[SUPPLIED PASSAGE]:
▬▬▬▬▬▬

Opening a Pandora’s Box of Hate

By | Nov 03, 2016
2016 November-December, Culture
Trump anti-Semitic campaign ad against Hillary Clinton

Moment editors look back at the 2016 presidential campaign season. There were an uncomfortable number of Jewish moments, some of which constituted outright anti-Semitism.

The 2016 American presidential election opened up a Pandora’s box of ugliness that made Moment’s editors deeply uncomfortable. The campaign season was marked by an unusual amount of angry rhetoric, with Muslims, Mexicans, African-Americans, immigrants and women among the groups singled out for insults or attacks. Jews, too, found themselves in the rhetorical crossfire.

This came as a surprise. For decades, politicians have diligently courted the Jewish vote, and anti-Jewish comments have generally been taboo. Initially, there seemed to be cause for celebration. Early coverage noted several milestones for America’s Jews. Senator Bernie Sanders was the first serious Jewish contender for the top spot on a major-party ticket in a presidential race. Both the Republican and Democratic nominees had Jewish sons-in-law, and one had a daughter who had converted to Orthodox Judaism. Even Green Party presidential candidate Jill Stein was Jewish.

Yet anti-Semitism, already regaining a foothold across Europe, found an unlikely home in mainstream American political discourse. Jewish stereotypes were resurrected by the alt-right, an amorphous subset of the right steeped in white ethno-nationalistic anger. In past national elections, these anti-establishment voices were largely confined to isolated corners of the Internet. This time, through adroit use of Internet memes (text, images or video that are planted and spread virally) on social media, the alt-right punched above its weight. Its propaganda was overt and covert, making use of so-called “dog whistles”—insults that slip by most people but are recognized by those in the know. One result: A shocking amount of hate speech and innuendo was about, and directed at, Jews.

▬▬▬▬▬▬

[WORK REQUEST 1]: According to the 2016 campaign article, who was the first serious Jewish contender for the top spot on a major-party presidential ticket?
[WORK REQUEST 2]: Revise the 2016 campaign article from "Opening a Pandora’s" to "constituted outright anti-Semitism.", putting "election season" wherever "campaign season" appears.
The listing after this point is separate material with no connection to the 2016 campaign article.

[DATASET CONTENT]:
▬▬▬▬▬▬

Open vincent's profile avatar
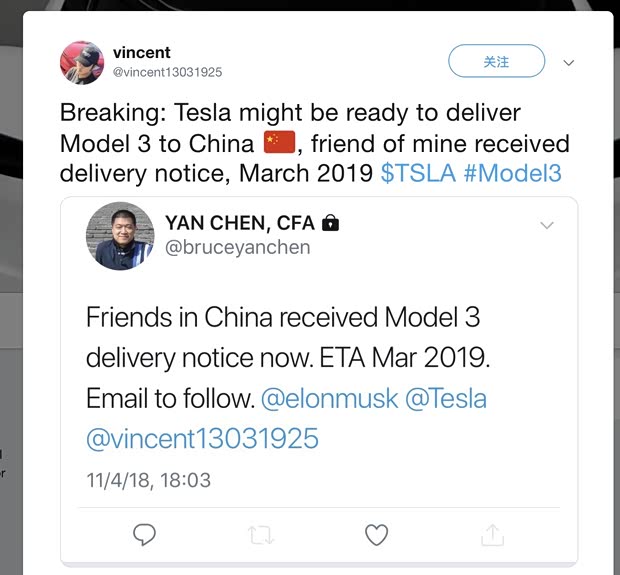Screen dimensions: 620x575 81,62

▬▬▬▬▬▬

[WRITTEN SOLUTION 1]: Senator Bernie Sanders

[WRITTEN SOLUTION 2]:
Opening a Pandora’s Box of Hate

By | Nov 03, 2016
2016 November-December, Culture
Trump anti-Semitic campaign ad against Hillary Clinton

Moment editors look back at the 2016 presidential election season. There were an uncomfortable number of Jewish moments, some of which constituted outright anti-Semitism.